Il mese scorso ha segnato un triste anniversario: tre anni dall’inizio del conflitto in Sudan. Quella che si sta consumando è, ad oggi, la più grande crisi di sfollati al mondo. Eppure, nonostante i numeri drammatici, il Sudan rischia di diventare un’emergenza dimenticata. I dati raccontano una realtà devastante che colpisce sempre di più donne e bambini:
- 20 milioni di persone necessitano di assistenza umanitaria urgente.
- 14 milioni di persone sono stati costretti a fuggire dalle proprie case, diventando sfollati interni o rifugiati.
- 19 milioni di bambini non possono frequentare la scuola, vedendo il proprio futuro sospeso.
- 12 milioni di donne e ragazze sono esposte quotidianamente al rischio di violenza di genere.
Mentre i sistemi sanitari e idrici sono al collasso, epidemie di colera, malaria e dengue continuano a diffondersi tra una popolazione già stremata.

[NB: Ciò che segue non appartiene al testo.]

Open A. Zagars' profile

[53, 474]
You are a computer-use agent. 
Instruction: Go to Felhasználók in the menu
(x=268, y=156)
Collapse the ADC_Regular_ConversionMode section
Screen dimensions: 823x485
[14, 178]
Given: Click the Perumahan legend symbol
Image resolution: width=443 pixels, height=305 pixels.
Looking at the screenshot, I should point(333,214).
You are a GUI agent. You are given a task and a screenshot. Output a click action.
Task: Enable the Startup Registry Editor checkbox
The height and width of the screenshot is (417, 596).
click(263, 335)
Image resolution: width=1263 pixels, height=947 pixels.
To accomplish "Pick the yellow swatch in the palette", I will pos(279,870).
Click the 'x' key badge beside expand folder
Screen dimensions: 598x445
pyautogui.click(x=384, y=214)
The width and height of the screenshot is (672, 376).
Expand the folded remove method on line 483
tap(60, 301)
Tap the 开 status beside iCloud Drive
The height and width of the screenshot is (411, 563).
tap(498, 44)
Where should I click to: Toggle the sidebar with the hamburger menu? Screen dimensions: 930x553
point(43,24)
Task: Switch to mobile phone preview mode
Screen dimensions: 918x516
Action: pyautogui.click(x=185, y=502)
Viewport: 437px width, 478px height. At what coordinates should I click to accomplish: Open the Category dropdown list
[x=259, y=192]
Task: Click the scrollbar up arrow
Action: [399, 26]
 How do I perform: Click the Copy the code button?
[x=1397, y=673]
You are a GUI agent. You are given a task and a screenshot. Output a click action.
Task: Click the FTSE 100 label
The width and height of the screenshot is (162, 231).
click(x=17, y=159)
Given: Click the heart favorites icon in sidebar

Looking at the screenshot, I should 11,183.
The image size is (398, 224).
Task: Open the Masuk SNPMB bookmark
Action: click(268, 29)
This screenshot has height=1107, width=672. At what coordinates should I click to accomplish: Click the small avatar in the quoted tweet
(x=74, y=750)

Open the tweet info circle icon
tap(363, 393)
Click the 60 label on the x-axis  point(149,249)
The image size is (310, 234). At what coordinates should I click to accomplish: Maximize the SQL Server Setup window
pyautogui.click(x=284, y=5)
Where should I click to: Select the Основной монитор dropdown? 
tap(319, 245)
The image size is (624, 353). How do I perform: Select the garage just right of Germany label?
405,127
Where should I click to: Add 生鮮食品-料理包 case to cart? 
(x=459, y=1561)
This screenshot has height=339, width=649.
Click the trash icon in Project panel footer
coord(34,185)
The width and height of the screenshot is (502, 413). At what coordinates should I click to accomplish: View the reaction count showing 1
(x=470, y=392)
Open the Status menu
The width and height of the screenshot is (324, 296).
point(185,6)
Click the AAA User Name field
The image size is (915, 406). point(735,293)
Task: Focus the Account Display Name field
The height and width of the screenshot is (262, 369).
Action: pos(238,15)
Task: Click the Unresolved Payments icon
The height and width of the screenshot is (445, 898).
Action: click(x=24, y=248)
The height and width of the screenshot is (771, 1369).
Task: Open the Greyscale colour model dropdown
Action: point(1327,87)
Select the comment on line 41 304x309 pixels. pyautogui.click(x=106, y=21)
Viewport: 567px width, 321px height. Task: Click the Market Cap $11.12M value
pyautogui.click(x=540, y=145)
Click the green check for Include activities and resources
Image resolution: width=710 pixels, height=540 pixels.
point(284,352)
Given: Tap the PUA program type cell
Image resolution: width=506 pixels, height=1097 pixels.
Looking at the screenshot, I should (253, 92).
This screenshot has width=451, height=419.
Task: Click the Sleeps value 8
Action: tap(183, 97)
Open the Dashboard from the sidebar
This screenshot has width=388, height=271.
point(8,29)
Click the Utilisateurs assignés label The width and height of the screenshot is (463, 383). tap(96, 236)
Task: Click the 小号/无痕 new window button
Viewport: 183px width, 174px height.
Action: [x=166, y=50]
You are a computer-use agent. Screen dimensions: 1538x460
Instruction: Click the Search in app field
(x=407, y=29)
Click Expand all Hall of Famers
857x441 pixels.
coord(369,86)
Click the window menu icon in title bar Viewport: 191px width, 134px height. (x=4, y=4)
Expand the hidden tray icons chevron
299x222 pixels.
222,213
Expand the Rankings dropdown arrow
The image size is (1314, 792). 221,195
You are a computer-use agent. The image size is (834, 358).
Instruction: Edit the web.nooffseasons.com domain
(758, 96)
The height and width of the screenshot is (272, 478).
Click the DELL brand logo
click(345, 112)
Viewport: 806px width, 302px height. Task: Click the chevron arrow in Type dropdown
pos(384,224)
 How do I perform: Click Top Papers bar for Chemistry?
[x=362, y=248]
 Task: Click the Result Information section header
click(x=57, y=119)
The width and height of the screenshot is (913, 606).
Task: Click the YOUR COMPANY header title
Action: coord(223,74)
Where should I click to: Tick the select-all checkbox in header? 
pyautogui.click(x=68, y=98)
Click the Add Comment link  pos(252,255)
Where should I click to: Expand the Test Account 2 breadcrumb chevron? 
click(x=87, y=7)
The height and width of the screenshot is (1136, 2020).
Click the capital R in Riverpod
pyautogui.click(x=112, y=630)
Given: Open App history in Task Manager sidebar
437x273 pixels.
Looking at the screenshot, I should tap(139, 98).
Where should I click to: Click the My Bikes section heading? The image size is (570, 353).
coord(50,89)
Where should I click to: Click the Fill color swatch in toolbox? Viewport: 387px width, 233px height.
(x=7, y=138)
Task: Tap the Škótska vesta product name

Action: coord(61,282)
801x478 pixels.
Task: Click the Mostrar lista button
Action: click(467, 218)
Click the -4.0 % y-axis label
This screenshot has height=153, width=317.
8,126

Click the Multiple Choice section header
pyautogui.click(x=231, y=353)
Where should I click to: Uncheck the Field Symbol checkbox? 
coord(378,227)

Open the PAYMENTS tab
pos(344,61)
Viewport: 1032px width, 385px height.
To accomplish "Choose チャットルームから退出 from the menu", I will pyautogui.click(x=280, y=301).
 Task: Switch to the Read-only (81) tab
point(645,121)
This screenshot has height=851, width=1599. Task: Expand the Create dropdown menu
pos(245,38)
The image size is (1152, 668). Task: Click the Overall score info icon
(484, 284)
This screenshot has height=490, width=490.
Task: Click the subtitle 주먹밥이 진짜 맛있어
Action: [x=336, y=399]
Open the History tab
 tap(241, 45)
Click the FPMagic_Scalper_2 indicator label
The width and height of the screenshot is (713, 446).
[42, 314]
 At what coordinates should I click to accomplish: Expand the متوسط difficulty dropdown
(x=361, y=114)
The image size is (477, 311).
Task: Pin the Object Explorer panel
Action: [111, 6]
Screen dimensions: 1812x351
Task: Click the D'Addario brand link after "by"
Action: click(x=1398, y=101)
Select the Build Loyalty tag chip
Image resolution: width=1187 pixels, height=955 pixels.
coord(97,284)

In questo scenario estremo, COOPI Suisse non si ferma. Grazie alla sua fiducia e al suo supporto, siamo presenti sul campo per trasformare l’emergenza in resilienza, garantendo i diritti fondamentali:
- Acqua e igiene: garantiamo l’accesso all’acqua, il bene più essenziale, e promuoviamo la pulizia delle aree di raccolta per prevenire malattie.
- Kit di emergenza: distribuiamo kit igienico-sanitari specifici per donne e ragazze e kit di prima necessità per le famiglie.
- Salute e nutrizione: lavoriamo senza sosta per proteggere i bambini dalla malnutrizione acuta, fornendo cure e supporto nutrizionale.
Ogni nostra azione è resa possibile solo grazie al suo sostegno. Rimanere al fianco della popolazione sudanese oggi significa non chiudere gli occhi davanti a una tragedia silenziosa.
Grazie per aver scelto di essere con noi e per dare voce a chi oggi non ne ha.